-- Data shown --
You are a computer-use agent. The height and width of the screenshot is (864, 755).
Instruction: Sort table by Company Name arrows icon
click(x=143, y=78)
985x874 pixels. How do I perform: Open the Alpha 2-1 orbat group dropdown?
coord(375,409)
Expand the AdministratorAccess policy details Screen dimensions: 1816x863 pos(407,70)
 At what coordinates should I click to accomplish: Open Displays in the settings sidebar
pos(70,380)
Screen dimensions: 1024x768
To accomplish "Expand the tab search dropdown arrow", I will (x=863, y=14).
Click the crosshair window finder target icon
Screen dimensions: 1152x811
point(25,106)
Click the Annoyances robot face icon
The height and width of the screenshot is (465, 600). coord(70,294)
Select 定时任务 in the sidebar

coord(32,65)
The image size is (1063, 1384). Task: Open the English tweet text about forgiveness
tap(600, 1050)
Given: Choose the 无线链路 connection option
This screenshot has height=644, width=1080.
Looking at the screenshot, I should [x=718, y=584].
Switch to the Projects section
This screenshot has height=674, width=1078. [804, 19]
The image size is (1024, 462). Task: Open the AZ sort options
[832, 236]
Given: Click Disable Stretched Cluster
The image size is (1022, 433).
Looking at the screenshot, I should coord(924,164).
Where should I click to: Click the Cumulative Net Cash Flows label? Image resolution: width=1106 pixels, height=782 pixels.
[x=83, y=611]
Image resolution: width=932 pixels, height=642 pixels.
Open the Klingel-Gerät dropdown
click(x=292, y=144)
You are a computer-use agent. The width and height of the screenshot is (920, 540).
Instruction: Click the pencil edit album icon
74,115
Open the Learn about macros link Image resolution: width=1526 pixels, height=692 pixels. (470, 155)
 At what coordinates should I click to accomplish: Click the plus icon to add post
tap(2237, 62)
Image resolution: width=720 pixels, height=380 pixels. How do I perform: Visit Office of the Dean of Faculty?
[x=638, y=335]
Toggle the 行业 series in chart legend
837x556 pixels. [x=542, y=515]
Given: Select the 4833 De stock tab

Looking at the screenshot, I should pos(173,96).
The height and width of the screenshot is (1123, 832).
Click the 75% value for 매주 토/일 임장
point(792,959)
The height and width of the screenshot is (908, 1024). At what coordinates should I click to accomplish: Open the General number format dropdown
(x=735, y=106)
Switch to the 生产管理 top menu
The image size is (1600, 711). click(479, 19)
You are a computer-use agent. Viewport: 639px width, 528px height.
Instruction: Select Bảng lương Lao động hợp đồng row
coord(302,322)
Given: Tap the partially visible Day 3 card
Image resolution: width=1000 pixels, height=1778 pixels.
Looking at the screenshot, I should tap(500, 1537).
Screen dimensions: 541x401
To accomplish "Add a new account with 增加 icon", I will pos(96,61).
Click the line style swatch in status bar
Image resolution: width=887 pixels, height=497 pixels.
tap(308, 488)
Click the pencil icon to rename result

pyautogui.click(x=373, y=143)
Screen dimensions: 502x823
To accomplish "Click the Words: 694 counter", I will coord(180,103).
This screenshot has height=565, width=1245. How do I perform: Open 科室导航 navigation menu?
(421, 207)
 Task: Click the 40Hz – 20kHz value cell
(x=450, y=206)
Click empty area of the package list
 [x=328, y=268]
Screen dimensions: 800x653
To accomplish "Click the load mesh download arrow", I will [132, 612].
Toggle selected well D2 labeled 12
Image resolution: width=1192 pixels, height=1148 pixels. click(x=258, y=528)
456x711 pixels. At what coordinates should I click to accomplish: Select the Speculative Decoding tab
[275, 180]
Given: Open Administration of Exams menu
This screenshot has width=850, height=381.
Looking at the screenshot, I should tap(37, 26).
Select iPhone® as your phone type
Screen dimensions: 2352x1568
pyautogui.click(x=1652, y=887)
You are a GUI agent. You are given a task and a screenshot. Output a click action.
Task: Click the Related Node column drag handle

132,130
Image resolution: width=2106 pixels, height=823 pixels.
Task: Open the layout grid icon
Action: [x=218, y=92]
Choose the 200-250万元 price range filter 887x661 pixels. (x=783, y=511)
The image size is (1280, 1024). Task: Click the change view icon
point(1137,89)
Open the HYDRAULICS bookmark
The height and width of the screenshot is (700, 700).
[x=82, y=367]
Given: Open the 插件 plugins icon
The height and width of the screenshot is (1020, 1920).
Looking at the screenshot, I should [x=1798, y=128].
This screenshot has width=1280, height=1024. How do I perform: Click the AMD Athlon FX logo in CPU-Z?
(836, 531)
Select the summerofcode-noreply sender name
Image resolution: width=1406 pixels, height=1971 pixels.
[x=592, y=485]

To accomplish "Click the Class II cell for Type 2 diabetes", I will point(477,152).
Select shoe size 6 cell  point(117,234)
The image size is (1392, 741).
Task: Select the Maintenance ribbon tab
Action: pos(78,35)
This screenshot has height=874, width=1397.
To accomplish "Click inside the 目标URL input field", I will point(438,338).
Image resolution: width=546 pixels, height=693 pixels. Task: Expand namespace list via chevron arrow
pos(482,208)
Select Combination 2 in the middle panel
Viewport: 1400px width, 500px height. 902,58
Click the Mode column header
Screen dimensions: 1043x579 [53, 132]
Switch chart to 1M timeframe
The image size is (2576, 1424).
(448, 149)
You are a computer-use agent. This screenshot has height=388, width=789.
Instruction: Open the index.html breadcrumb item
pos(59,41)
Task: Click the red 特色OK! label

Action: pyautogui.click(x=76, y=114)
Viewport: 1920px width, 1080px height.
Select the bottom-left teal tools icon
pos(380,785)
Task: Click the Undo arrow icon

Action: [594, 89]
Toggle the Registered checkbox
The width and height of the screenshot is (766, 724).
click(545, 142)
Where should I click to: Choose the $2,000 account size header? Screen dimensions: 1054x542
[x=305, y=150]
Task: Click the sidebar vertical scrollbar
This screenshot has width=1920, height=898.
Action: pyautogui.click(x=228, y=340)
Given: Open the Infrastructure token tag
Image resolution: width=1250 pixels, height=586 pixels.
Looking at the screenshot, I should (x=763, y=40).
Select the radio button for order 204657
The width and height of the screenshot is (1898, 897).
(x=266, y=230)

-- Exercise goal --
Go through the listing above and write out exactly the lines starting with the one holding "Click the crosshair window finder target icon" and running through the one holding "Given: Choose the 无线链路 connection option", ends included, and no others.

-- Response below --
Click the crosshair window finder target icon
Screen dimensions: 1152x811
point(25,106)
Click the Annoyances robot face icon
The height and width of the screenshot is (465, 600). coord(70,294)
Select 定时任务 in the sidebar

coord(32,65)
The image size is (1063, 1384). Task: Open the English tweet text about forgiveness
tap(600, 1050)
Given: Choose the 无线链路 connection option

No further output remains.